Novidade interessante também consiste na divulgação de jurisprudência, já que foi inserido na nova Convenção dispositivo que obriga as câmaras arbitrais a criarem repositório público de ementas, respeitando-se as questões de confidencialidade.
A despeito de já estar vigente a nova Convenção, vale dizer que a CCEE, com o objetivo de evitar situação de insegurança jurídica e preservar todos os efeitos dos atos atinentes aos procedimentos instaurados anteriormente, previu expressamente que a nova Convenção é aplicável aos conflitos que sejam instaurados apenas após a vigência do novo texto, ou seja, após a homologação da Convenção Arbitral pela ANEEL.

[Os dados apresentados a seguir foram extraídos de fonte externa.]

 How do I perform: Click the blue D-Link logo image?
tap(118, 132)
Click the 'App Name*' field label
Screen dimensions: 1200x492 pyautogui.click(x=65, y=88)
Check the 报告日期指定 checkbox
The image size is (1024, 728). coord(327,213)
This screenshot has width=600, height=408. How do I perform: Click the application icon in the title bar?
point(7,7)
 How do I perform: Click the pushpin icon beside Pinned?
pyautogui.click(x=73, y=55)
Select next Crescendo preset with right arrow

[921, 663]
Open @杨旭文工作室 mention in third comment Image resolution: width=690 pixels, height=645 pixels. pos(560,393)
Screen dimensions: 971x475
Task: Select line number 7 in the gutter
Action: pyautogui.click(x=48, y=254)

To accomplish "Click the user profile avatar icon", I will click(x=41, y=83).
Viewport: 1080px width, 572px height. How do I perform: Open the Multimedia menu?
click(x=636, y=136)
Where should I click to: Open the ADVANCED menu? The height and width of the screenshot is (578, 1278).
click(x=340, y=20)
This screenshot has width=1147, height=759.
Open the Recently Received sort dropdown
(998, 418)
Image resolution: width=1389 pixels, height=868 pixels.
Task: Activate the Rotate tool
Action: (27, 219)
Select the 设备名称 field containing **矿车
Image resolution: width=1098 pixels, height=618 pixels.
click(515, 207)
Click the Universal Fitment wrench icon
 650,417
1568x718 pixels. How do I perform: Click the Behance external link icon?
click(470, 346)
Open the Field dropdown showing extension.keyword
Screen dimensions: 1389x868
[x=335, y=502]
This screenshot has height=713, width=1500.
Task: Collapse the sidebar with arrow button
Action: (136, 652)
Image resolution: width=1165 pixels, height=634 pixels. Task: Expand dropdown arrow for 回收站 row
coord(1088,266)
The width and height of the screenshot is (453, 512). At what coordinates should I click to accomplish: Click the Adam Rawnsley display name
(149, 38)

Seja como for, as novas regras serão aplicadas a todos os agentes que atuam no âmbito da CCEE, e que, destaque-se, aumentam em número de forma expressiva desde 2016, tendo sido alcançada a marca de 13.386 cadastrados só em 2022, representando crescimento de 10,6% em relação a 20211. Consequentemente, com a cada vez mais rápida entrada de novos agentes no setor de energia, especialmente no mercado livre, é provável que ocorra também aumento significativo nos conflitos sujeitos à resolução nos termos da nova Convenção.
Dentro desse cenário, não poderia ser mais oportuna a modernização da Convenção, que acaba por representar mais um elemento favorável à abertura do mercado e ao desenvolvimento do setor elétrico.